I couldn’t understand the continuous dream. I’ve had nightmares, premonitions, even recurring dreams. But never experienced a “To Be Continued”. I was very shaken by the people, places, events, and even meeting my own death before I decided to dive into research. I had to search deep within myself, take in the knowledge and experiences of others, to understand that it was a simile to my transformation.

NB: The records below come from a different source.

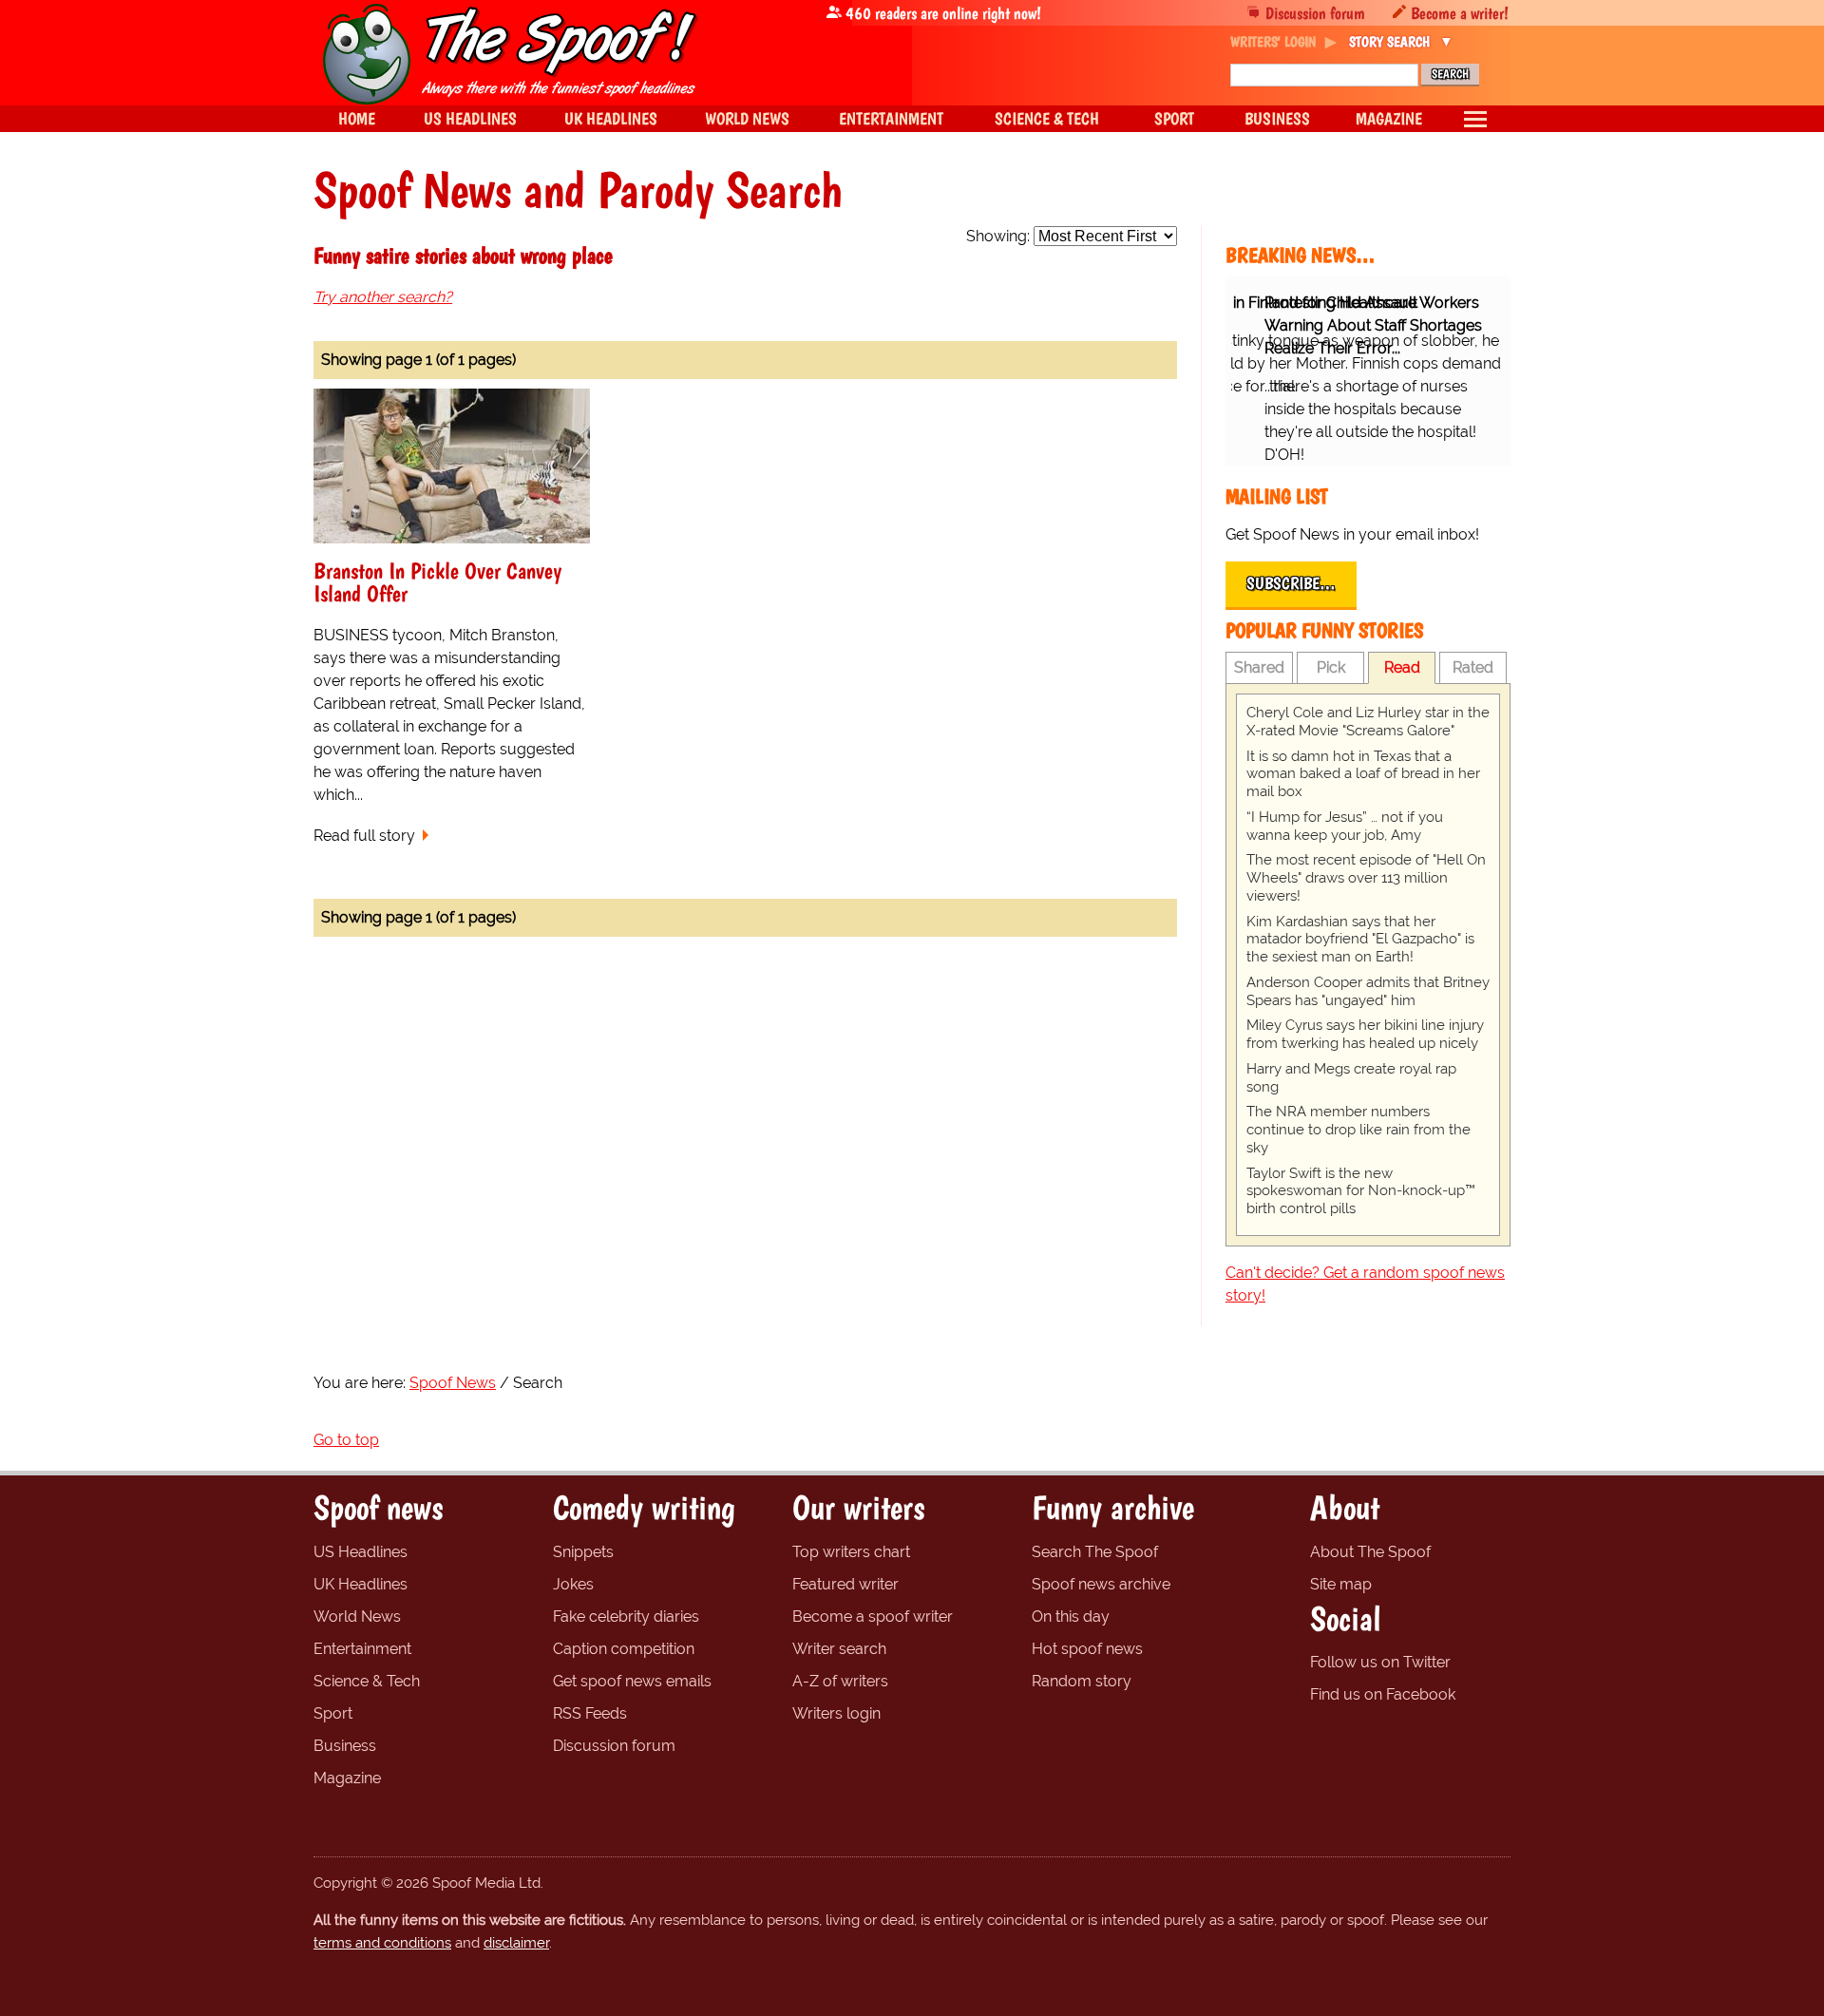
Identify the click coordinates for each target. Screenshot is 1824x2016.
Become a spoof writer (872, 1616)
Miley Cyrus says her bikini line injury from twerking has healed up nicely (1365, 1034)
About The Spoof (1370, 1552)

I had to realize that my old beliefs, thoughts, situations, basically the past that has held me captive and sick for so many years, was crying to be killed, and so I did succumb, in my dream, to killing off the “old” me and transforming into the spiritual being I was placed here for. Seeing the world through the eyes of my childhood, where simple things attracted me and I could stare at the stars for hours. I had to see my purposes have been accomplished and now it’s time to move on.
So, I’m moving on.
I suppose a good way to begin a new blogging site is to give you a little information about myself. I love to dance with writing and words and relish in opportunities to express myself. I have ideas that go in the opposite direction of the line of thoughts in the norm. I believe in a little bit of everything and love to research everything, which is good, because I believe I am a perpetual student without a desire to graduate from the school of life. I love studying people-their qualities, their personalities, their loves and hates. I have been told that for thirty four years old I have an “old soul”. This, I believe, is true. Just as everyone else running the marathon in the universe, I have been through some of the most joyous times and through some of the most tumultuous. I want to share some of these, in hopes of not only educating my fellow human, but in hopes to inspire and spark them as well. In a selfish way, writing about my experiences is also a terrific tool to help me deal with it. It’s refreshing to me to write about my experiences to broaden others perspectives but also to enable me to see in hindsight and reflection. Thank you for our symbiotic relationship!